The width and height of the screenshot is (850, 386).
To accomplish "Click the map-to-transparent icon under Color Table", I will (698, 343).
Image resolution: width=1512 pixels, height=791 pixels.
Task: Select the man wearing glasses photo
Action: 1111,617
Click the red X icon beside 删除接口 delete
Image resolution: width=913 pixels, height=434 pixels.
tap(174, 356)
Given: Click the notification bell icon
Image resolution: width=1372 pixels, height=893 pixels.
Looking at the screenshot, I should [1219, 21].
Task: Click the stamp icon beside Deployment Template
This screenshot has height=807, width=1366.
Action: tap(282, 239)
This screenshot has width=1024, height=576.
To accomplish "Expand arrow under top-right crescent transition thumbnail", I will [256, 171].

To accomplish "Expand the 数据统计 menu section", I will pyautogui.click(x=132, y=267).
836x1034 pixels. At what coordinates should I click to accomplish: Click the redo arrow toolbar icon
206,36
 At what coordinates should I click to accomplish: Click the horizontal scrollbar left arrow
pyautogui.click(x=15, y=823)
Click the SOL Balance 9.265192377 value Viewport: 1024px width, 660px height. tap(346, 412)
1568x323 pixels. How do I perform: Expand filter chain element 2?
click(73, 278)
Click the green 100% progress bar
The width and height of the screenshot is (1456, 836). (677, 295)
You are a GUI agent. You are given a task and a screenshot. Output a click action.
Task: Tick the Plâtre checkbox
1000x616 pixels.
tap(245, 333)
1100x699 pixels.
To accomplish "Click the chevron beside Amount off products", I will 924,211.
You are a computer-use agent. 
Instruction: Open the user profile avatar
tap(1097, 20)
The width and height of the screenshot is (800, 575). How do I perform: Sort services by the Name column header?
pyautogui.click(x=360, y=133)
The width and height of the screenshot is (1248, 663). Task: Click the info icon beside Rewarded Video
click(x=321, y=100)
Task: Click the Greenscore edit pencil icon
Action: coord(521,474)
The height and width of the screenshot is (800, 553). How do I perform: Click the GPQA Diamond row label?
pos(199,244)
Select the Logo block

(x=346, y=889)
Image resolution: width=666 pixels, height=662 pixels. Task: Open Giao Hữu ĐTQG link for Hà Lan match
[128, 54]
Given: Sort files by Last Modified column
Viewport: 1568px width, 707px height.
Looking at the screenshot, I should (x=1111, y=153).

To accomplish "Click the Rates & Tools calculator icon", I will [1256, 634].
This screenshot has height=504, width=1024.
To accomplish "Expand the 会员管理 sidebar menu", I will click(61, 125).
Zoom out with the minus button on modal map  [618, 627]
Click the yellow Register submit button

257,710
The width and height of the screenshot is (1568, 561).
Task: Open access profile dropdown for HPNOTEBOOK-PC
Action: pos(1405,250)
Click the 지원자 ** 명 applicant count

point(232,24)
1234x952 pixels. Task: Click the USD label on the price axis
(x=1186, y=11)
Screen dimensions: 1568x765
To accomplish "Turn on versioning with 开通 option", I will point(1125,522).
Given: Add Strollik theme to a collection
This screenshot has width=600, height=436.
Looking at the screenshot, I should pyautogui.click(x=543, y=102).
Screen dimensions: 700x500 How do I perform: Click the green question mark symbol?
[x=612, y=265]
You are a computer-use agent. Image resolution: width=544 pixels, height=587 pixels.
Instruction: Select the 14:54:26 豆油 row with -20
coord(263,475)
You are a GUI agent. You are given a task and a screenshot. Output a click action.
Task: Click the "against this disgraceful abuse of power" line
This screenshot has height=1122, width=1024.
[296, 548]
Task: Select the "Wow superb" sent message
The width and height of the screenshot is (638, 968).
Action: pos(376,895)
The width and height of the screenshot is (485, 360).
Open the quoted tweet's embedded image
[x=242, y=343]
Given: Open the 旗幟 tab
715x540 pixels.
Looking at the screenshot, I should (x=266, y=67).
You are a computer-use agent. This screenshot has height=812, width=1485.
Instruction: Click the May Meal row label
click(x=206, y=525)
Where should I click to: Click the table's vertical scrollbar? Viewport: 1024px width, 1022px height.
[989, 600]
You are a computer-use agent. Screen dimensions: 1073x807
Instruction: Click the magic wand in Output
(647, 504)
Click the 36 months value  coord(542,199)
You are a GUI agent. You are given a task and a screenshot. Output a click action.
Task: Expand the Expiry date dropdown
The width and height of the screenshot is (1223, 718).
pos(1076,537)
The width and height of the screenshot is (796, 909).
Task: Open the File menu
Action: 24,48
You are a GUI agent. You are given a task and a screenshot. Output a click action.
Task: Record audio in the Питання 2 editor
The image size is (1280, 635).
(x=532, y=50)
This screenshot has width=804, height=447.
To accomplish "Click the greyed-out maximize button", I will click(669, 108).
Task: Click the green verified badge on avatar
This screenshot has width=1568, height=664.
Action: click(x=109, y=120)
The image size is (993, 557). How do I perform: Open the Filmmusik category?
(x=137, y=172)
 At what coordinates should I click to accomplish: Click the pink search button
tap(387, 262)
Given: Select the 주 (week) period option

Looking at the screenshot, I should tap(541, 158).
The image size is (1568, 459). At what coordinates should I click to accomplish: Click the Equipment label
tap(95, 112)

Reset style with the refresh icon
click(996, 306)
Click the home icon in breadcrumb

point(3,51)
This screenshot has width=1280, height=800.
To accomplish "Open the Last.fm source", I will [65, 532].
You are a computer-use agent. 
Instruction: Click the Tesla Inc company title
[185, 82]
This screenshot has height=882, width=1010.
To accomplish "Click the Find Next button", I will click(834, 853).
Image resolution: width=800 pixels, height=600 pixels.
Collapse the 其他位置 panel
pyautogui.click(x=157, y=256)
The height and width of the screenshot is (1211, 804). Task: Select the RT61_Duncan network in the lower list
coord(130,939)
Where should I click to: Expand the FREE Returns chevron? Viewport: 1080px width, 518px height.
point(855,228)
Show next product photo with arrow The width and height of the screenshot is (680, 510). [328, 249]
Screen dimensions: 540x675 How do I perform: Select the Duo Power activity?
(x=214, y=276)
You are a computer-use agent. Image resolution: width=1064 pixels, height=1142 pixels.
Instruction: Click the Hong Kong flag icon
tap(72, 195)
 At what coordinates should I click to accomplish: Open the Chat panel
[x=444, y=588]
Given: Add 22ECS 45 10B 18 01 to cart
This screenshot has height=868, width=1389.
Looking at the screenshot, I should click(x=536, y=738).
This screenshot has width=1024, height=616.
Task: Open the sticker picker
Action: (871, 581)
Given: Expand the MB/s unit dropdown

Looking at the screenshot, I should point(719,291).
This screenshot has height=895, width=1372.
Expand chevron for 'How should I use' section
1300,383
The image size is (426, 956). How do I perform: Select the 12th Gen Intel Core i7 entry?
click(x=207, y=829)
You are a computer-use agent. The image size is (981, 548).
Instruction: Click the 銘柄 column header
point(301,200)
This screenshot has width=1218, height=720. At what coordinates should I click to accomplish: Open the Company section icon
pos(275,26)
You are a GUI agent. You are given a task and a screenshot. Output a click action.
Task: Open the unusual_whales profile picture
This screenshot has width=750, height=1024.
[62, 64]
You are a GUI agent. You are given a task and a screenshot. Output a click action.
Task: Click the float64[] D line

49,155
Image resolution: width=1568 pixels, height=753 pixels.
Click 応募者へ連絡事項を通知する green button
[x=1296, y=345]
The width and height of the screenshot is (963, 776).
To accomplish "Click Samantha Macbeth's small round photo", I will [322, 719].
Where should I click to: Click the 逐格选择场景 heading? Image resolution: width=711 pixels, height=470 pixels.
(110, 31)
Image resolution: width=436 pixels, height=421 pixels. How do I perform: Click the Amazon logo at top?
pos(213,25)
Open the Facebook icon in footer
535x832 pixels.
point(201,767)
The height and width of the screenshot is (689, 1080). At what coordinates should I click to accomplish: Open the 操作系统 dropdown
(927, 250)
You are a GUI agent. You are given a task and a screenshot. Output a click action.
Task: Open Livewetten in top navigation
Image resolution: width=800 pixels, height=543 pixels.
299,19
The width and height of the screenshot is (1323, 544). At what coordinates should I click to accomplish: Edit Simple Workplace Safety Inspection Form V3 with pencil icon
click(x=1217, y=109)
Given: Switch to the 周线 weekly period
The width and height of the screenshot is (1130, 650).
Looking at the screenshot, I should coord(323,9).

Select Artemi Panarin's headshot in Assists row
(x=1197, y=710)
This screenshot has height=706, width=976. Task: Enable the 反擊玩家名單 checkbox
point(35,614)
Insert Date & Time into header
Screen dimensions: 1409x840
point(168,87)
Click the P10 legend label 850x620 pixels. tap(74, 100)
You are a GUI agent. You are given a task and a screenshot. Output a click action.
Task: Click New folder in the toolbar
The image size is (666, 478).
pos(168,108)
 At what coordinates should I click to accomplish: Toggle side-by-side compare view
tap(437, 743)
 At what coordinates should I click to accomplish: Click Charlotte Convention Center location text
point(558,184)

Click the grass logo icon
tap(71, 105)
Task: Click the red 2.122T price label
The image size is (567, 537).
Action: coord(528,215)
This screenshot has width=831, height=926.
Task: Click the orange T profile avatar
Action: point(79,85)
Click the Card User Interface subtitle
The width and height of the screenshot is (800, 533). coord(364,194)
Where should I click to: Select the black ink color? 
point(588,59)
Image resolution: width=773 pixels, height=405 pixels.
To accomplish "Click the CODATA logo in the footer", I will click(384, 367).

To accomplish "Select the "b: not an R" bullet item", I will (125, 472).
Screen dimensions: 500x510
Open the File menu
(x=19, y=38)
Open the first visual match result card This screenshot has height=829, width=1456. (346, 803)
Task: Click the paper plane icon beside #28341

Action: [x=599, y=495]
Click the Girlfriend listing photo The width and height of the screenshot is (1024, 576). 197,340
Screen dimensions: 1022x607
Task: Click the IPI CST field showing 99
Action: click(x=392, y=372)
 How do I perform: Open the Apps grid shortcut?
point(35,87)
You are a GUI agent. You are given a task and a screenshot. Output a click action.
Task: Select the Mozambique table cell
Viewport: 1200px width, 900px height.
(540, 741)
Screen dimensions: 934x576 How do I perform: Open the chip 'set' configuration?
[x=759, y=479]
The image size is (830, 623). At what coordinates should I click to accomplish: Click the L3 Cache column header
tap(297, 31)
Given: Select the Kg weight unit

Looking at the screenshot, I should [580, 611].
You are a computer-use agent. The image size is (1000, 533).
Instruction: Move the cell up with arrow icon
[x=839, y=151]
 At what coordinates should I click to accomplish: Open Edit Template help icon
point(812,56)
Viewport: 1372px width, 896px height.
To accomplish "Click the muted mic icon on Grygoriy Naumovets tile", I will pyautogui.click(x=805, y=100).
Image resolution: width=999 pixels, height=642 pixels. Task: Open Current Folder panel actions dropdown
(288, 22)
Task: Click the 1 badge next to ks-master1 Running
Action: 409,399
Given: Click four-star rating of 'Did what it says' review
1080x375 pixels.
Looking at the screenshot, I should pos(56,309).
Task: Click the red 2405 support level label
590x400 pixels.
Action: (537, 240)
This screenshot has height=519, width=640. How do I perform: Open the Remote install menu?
------------------------------------------------------------------------
Your objective >> Which lines in the records above include the word "Last"? Copy them out.

Written solution >>
Given: Sort files by Last Modified column
To accomplish "Open the Last.fm source", I will [65, 532].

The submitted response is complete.